Crossbreeding with a wolf is also completely plausible, as dogs and wolves are interfertile, meaning their offspring are themselves fertile. So long as your genetic engineering isn't so drastic as to create an entirely new species, it's totally plausible that one of these dogs could mate with a wolf and have lineage of multiple generations in the wild.

  • $\begingroup$ So I can have extra-dangerous canines in my setting! $\endgroup$ – DT Cooper Sep 30 '20 at 17:00
  • $\begingroup$ Great answer. Also worth noting that due to the existence of extensively varied dog breeds with distinct physical and behavioral characteristics identifying the genes responsible for these phenotypes is actually much easier in dogs than in practically any other animals. This means genetic engineering to mix and modify these features and to identify the pathways involved will be simpler and faster. $\endgroup$ – Mike Nichols Sep 30 '20 at 17:09

There are two conflicting requirements in your list: more mass and more speed.

Compare a cheetah with any other big felids like lions, panthers, leopards and tigers: the cheetah excels in speed, being the fastest land animal on Earth, but to achieve that goal has been forced to sacrifice mass and robustness, being way more slender than the cousins.

Same applies for those dogs selected to be exceptional runners like the sighthound,


which cannot be compared in constitution to more robust breeds like a rottweiler.

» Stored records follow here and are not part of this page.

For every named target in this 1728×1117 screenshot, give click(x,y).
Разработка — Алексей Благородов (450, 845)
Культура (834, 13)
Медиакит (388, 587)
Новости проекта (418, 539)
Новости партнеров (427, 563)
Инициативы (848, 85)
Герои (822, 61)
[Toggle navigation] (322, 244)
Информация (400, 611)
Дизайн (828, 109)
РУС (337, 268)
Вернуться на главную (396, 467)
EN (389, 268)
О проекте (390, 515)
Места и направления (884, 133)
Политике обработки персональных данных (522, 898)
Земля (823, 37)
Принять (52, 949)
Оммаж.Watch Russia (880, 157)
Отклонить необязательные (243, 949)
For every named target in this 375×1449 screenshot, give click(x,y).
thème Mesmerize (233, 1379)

  • $\begingroup$ Anyway to get around this? $\endgroup$ – DT Cooper Sep 30 '20 at 17:28
  • $\begingroup$ @DTCooper I don't think. It's a basic physics principle, for the same energy you can put in a moving body, the higher the mass the lower the achievable velocity. $\endgroup$ – L.Dutch - Reinstate Monica Sep 30 '20 at 17:38
  • $\begingroup$ @DT Cooper You CAN have large dogs who can move quickly, but they do it through brute force. They will be very fast, for a very short time. Since wolves are more endurance hunters, this provides competing evolutionary pressures. You may even have these dogs split into different breeds/species based on what the people who ordered them wanted. So werewolf ethnicity (on steroids, literally) $\endgroup$ – DWKraus Sep 30 '20 at 17:43

Domesticated dogs are basically small wolves. Realistically however better eyesight ? Color sight would be a nice addition but would require them to completely rewire the visual cortex and conic cells in the eyes, making new eyes that were definitely more primate.

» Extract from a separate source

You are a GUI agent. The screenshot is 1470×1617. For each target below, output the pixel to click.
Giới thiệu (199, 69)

Dogs already have a pretty keen sense of smell as is and particulate matter REACHING the nose is really what determines that.

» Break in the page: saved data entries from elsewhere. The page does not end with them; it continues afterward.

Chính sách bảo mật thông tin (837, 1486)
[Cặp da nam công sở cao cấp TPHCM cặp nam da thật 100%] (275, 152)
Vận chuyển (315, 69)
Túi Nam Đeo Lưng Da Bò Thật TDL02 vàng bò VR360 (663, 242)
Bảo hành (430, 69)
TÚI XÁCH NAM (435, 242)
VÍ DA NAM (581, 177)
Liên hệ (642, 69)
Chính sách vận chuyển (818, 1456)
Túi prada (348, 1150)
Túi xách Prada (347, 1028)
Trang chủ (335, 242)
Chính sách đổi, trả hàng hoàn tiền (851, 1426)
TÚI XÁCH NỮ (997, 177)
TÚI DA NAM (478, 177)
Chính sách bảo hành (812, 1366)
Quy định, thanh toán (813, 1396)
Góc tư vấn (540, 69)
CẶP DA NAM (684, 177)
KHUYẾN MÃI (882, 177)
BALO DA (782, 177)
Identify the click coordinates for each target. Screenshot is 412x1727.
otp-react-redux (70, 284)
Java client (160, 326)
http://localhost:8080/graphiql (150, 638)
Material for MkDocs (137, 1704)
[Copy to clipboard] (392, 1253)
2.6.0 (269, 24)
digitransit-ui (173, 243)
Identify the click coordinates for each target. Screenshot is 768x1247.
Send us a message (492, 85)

There is a limit as to what bipeds and quadrapeds can reach in size before their skeletal system could not possibly maintain their weight. Luckily for the storyline there are these things called big cats, which are ridiculously large and basically huge feral killing machines. So there is room to grow.

The problem is you'd also have to increase their fondness of their masters and social impulse to make sure they never turned on their masters or pack mates or well said masters are now lunch.